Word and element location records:
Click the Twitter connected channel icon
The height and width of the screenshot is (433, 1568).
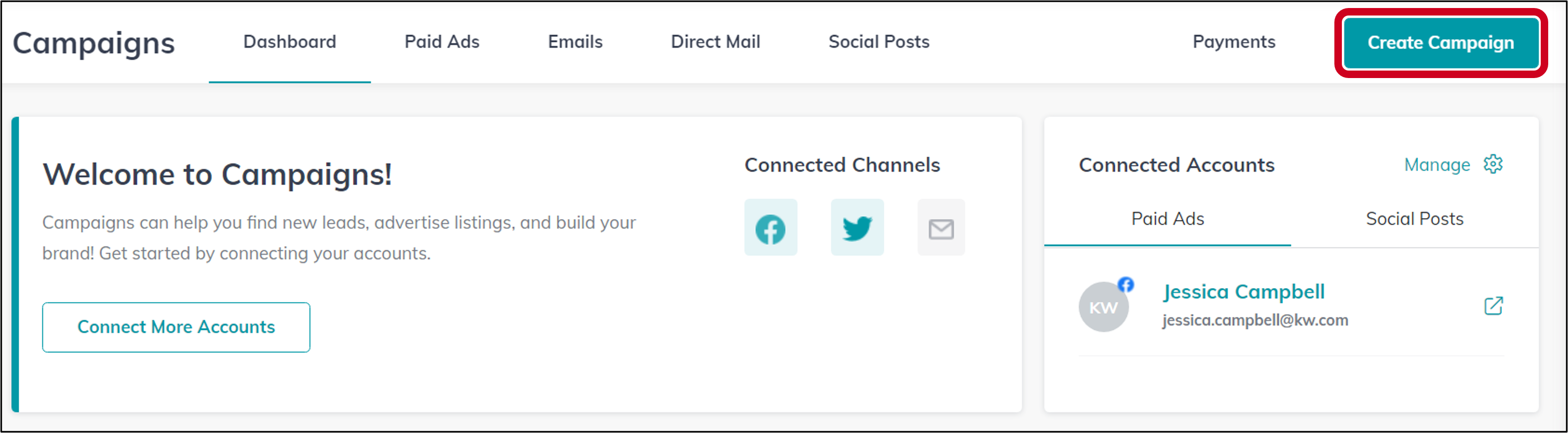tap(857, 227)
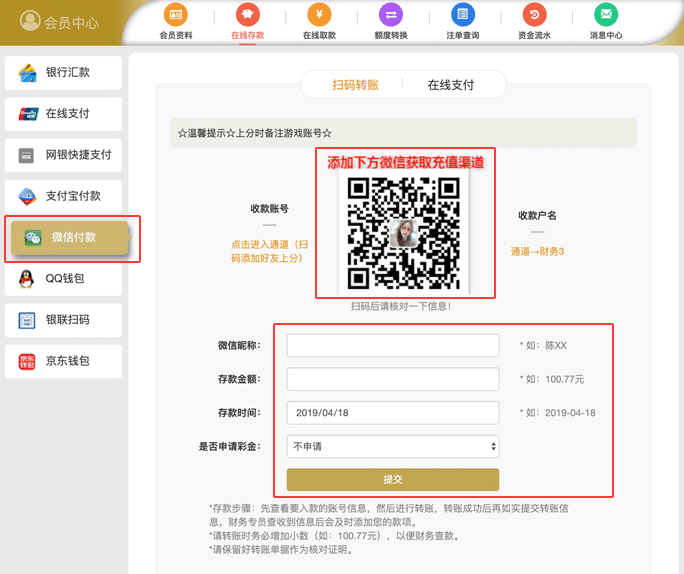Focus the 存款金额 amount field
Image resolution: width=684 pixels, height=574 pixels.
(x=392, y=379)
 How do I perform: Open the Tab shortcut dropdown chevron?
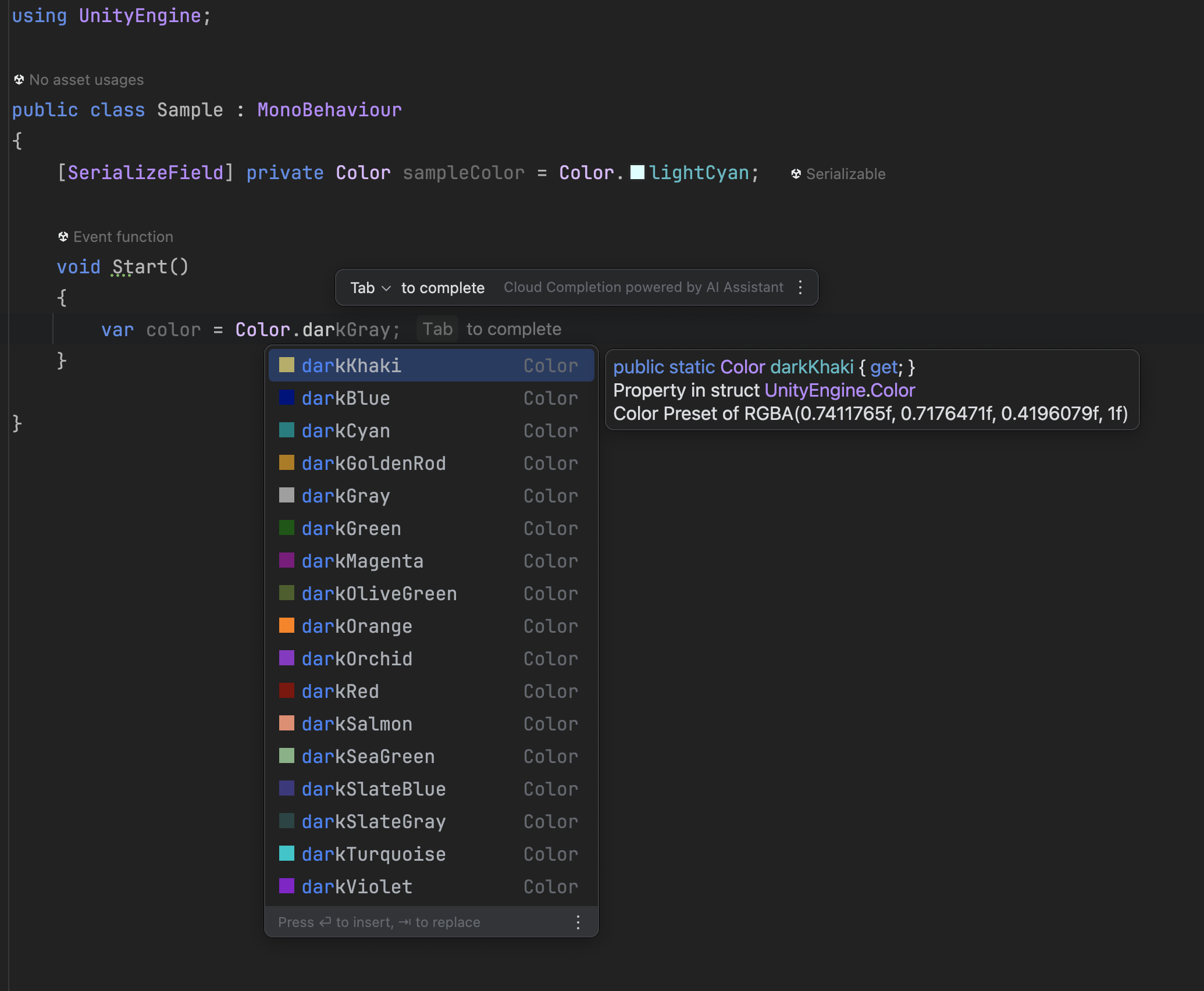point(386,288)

YOUR GOAL: Put the rows above into a Markdown table with the columns "No." and "Line," giving each non-blank line its own row number and leaving out the pictures.

WRITTEN SOLUTION:
| No. | Line |
|---|---|
| 1 | Click the Twitter connected channel icon |
| 2 | The height and width of the screenshot is (433, 1568). |
| 3 | tap(857, 227) |
| 4 | Focus the 存款金额 amount field |
| 5 | Image resolution: width=684 pixels, height=574 pixels. |
| 6 | (x=392, y=379) |
| 7 |  How do I perform: Open the Tab shortcut dropdown chevron? |
| 8 | point(386,288) |